Entries provided:
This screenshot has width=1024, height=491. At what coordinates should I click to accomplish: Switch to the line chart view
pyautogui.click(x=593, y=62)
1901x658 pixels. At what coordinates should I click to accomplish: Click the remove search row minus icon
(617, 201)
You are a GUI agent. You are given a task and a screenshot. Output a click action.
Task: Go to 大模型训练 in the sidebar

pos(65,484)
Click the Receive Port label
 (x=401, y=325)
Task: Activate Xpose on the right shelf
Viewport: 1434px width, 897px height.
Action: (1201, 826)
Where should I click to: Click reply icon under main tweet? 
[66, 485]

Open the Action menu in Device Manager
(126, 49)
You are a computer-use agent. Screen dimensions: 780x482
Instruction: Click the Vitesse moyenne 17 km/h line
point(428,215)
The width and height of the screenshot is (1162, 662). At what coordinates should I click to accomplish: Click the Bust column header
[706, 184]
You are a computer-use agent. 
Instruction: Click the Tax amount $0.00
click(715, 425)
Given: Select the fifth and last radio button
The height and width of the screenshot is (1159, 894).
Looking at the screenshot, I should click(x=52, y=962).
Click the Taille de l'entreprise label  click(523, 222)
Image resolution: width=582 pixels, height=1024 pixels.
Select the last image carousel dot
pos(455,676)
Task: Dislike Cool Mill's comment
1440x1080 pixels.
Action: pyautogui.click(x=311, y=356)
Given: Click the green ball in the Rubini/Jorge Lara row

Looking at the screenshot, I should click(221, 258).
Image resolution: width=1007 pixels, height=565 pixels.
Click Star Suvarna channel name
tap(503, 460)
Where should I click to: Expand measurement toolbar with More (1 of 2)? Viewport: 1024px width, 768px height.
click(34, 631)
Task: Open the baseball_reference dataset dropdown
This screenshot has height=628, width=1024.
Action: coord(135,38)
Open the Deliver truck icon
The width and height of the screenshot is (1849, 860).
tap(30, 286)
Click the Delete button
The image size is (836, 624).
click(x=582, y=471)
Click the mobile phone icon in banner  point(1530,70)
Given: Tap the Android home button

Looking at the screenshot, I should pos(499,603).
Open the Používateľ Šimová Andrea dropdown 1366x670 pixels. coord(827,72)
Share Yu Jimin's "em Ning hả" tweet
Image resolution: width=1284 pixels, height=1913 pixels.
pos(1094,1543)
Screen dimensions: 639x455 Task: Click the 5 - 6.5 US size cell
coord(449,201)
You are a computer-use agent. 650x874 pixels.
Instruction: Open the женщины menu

Exercise brief: The records shown above are to be retyped exactly, with none omitted.

Exercise result:
This screenshot has width=1024, height=491. At what coordinates should I click to accomplish: Switch to the line chart view
pyautogui.click(x=593, y=62)
1901x658 pixels. At what coordinates should I click to accomplish: Click the remove search row minus icon
(617, 201)
You are a GUI agent. You are given a task and a screenshot. Output a click action.
Task: Go to 大模型训练 in the sidebar

pos(65,484)
Click the Receive Port label
 (x=401, y=325)
Task: Activate Xpose on the right shelf
Viewport: 1434px width, 897px height.
Action: (1201, 826)
Where should I click to: Click reply icon under main tweet? 
[66, 485]

Open the Action menu in Device Manager
(126, 49)
You are a computer-use agent. Screen dimensions: 780x482
Instruction: Click the Vitesse moyenne 17 km/h line
point(428,215)
The width and height of the screenshot is (1162, 662). At what coordinates should I click to accomplish: Click the Bust column header
[706, 184]
You are a computer-use agent. 
Instruction: Click the Tax amount $0.00
click(715, 425)
Given: Select the fifth and last radio button
The height and width of the screenshot is (1159, 894).
Looking at the screenshot, I should click(x=52, y=962).
Click the Taille de l'entreprise label  click(523, 222)
Image resolution: width=582 pixels, height=1024 pixels.
Select the last image carousel dot
pos(455,676)
Task: Dislike Cool Mill's comment
1440x1080 pixels.
Action: pyautogui.click(x=311, y=356)
Given: Click the green ball in the Rubini/Jorge Lara row

Looking at the screenshot, I should click(221, 258).
Image resolution: width=1007 pixels, height=565 pixels.
Click Star Suvarna channel name
tap(503, 460)
Where should I click to: Expand measurement toolbar with More (1 of 2)? Viewport: 1024px width, 768px height.
click(34, 631)
Task: Open the baseball_reference dataset dropdown
This screenshot has height=628, width=1024.
Action: coord(135,38)
Open the Deliver truck icon
The width and height of the screenshot is (1849, 860).
tap(30, 286)
Click the Delete button
The image size is (836, 624).
click(x=582, y=471)
Click the mobile phone icon in banner  point(1530,70)
Given: Tap the Android home button

Looking at the screenshot, I should pos(499,603).
Open the Používateľ Šimová Andrea dropdown 1366x670 pixels. coord(827,72)
Share Yu Jimin's "em Ning hả" tweet
Image resolution: width=1284 pixels, height=1913 pixels.
pos(1094,1543)
Screen dimensions: 639x455 Task: Click the 5 - 6.5 US size cell
coord(449,201)
You are a computer-use agent. 650x874 pixels.
Instruction: Open the женщины menu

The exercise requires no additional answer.